• PARTS OF THE EXERCISE
1 - Name every setting in the Configuration column of the table in the SSH hardening guide.
2 - According to the SSH hardening guide, how many SSH brute-force attempts per day do automated scanners typically make?
3 - Reproduce the SSH hardening guide's text between "Your GPU server" and "running AI workloads.", inclusive.

Your GPU server runs a 70B parameter model serving production inference. It has a public IP. Within 30 minutes of provisioning, automated scanners begin brute-forcing SSH on port 22 — typically 3,000 to 10,000 attempts per day. Default SSH configuration with password authentication is an open invitation. One compromised credential and an attacker has root access to your model weights, inference data, and GPU resources (which are worth significant money for cryptocurrency mining). This guide covers SSH hardening for dedicated GPU servers running AI workloads.
Key-Only Authentication
Disable password authentication entirely. SSH keys use 3072-bit RSA or Ed25519 cryptography — brute-forcing is computationally infeasible:
# Generate Ed25519 key on your local machine
ssh-keygen -t ed25519 -C "your-name@your-org" -f ~/.ssh/gpu_server
# Copy public key to server (do this while password auth is still enabled)
ssh-copy-id -i ~/.ssh/gpu_server.pub root@your-gpu-server
# Then on the server, edit /etc/ssh/sshd_config:
PasswordAuthentication no
PubkeyAuthentication yes
ChallengeResponseAuthentication no
UsePAM no
PermitRootLogin prohibit-password
AuthenticationMethods publickey
Restart sshd: systemctl restart sshd. Test with a new terminal before closing your existing session — locking yourself out of a remote GPU server is painful to recover from.
Port and Network Configuration
Moving SSH off port 22 eliminates 99% of automated scans. It is not security — it is noise reduction that makes your logs readable:
| Configuration | Default | Hardened | Impact |
|---|---|---|---|
| SSH port | 22 | Custom (e.g., 2222) | Eliminates automated scans |
| ListenAddress | 0.0.0.0 | VPN interface only | No public SSH exposure |
| MaxAuthTries | 6 | 3 | Faster lockout on failure |
| LoginGraceTime | 120s | 30s | Reduces connection holding |
| MaxSessions | 10 | 3 | Limits concurrent sessions |
| ClientAliveInterval | 0 | 300 | Drops idle connections |
If you configured a VPN per the private infrastructure recommendations, bind SSH to the VPN interface only: ListenAddress 10.100.0.1. Zero public SSH exposure.

• EXTRACTED ENTRIES
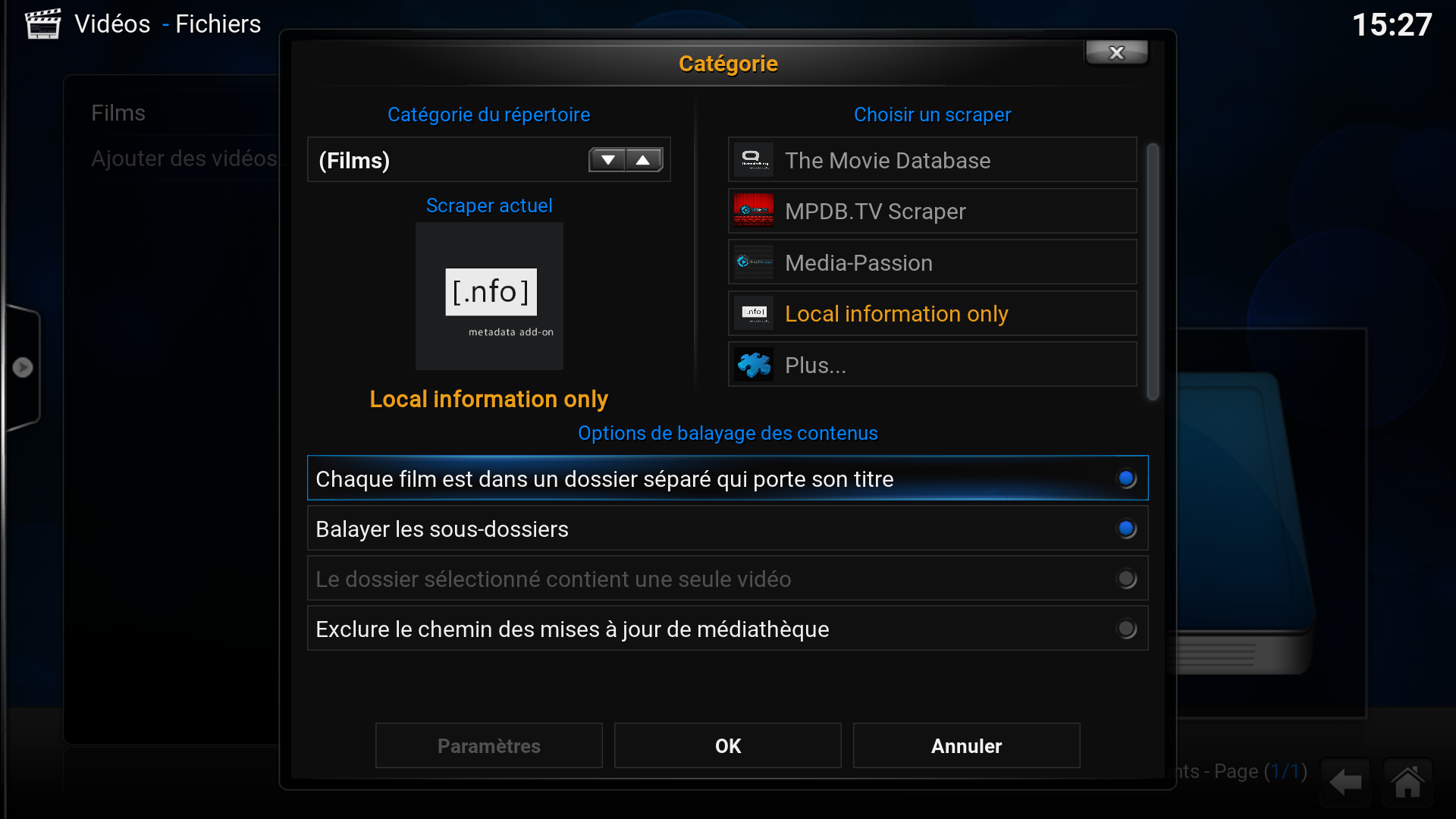The height and width of the screenshot is (819, 1456).
Task: Click the scraper list scrollbar
Action: click(x=1153, y=271)
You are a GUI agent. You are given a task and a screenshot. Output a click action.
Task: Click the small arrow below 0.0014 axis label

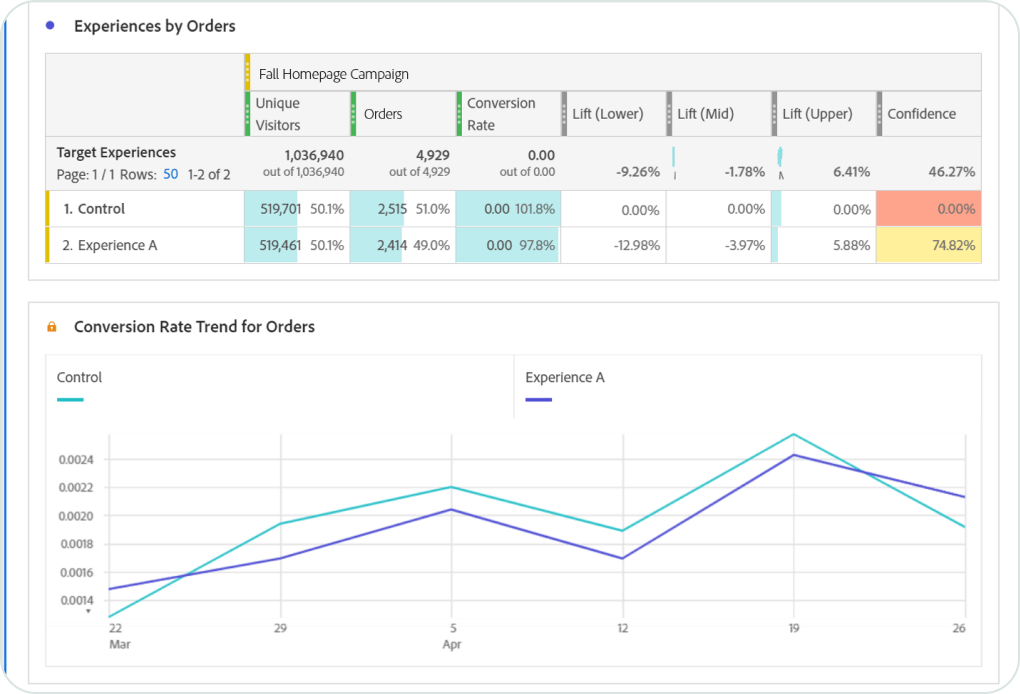(x=88, y=611)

• SOLUTIONS FOR EACH TASK
1 - SSH port, ListenAddress, MaxAuthTries, LoginGraceTime, MaxSessions, ClientAliveInterval

2 - Typically 3,000 to 10,000 attempts per day.

3 -
Your GPU server runs a 70B parameter model serving production inference. It has a public IP. Within 30 minutes of provisioning, automated scanners begin brute-forcing SSH on port 22 — typically 3,000 to 10,000 attempts per day. Default SSH configuration with password authentication is an open invitation. One compromised credential and an attacker has root access to your model weights, inference data, and GPU resources (which are worth significant money for cryptocurrency mining). This guide covers SSH hardening for dedicated GPU servers running AI workloads.